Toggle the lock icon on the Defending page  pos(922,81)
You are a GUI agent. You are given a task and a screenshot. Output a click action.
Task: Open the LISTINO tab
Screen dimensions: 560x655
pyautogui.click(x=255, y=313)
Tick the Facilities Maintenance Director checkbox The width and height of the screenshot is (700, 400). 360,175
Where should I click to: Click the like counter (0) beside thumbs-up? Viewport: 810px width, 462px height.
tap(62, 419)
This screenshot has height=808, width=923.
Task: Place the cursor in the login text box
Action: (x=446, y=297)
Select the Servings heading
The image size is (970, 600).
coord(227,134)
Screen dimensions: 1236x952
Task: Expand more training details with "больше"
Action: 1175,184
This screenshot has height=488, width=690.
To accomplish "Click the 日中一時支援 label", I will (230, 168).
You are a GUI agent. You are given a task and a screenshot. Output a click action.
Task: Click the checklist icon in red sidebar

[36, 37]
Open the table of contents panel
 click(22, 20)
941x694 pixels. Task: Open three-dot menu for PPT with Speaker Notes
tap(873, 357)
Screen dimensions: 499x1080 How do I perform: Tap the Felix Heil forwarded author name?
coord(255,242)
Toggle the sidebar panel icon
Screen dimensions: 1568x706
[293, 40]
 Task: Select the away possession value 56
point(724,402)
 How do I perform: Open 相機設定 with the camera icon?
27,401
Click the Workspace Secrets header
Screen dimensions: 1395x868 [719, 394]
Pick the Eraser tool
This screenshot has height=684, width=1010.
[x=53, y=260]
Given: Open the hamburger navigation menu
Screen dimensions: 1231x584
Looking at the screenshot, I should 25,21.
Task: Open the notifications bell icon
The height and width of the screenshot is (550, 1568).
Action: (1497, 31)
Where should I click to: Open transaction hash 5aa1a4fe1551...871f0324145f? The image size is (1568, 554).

--

#### Task:
None of the lines before the one containing "Pick the Eraser tool" belong in the answer; reproduce that line and all later lines of the records exactly.

#### Reply to the exercise:
Pick the Eraser tool
This screenshot has height=684, width=1010.
[x=53, y=260]
Given: Open the hamburger navigation menu
Screen dimensions: 1231x584
Looking at the screenshot, I should 25,21.
Task: Open the notifications bell icon
The height and width of the screenshot is (550, 1568).
Action: (1497, 31)
Where should I click to: Open transaction hash 5aa1a4fe1551...871f0324145f? The image size is (1568, 554).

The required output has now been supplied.